-------- MATERIAL FOR THIS TASK --------
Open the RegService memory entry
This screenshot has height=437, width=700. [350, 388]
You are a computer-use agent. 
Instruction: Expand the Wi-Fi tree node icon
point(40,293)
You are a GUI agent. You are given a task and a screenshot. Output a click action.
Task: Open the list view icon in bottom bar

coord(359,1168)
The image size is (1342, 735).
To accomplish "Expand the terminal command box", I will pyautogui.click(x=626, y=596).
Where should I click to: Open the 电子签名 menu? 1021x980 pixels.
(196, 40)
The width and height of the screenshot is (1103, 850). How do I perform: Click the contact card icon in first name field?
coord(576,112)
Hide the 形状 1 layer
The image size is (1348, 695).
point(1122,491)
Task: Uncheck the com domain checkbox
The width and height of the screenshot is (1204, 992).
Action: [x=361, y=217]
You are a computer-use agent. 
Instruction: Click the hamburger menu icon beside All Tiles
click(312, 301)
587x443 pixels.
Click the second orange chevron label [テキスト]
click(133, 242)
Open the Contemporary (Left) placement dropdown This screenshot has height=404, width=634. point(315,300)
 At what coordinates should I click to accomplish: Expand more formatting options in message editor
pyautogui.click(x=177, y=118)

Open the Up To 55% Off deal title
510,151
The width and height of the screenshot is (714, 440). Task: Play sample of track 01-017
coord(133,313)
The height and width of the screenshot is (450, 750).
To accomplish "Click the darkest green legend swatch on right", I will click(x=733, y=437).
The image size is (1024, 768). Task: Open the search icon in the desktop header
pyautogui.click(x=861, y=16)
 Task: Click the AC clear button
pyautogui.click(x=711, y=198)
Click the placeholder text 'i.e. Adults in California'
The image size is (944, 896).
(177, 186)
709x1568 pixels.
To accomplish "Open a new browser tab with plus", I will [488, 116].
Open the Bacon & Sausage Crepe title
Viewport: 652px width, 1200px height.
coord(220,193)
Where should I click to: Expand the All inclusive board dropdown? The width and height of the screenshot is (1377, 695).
--------
◆ HOW TO COMPLETE THIS TASK ◆
Search the records for the word "dropdown" and copy every line where it occurs.

◆ ANSWER FOR THIS EXERCISE ◆
Open the Contemporary (Left) placement dropdown This screenshot has height=404, width=634. point(315,300)
Where should I click to: Expand the All inclusive board dropdown? The width and height of the screenshot is (1377, 695).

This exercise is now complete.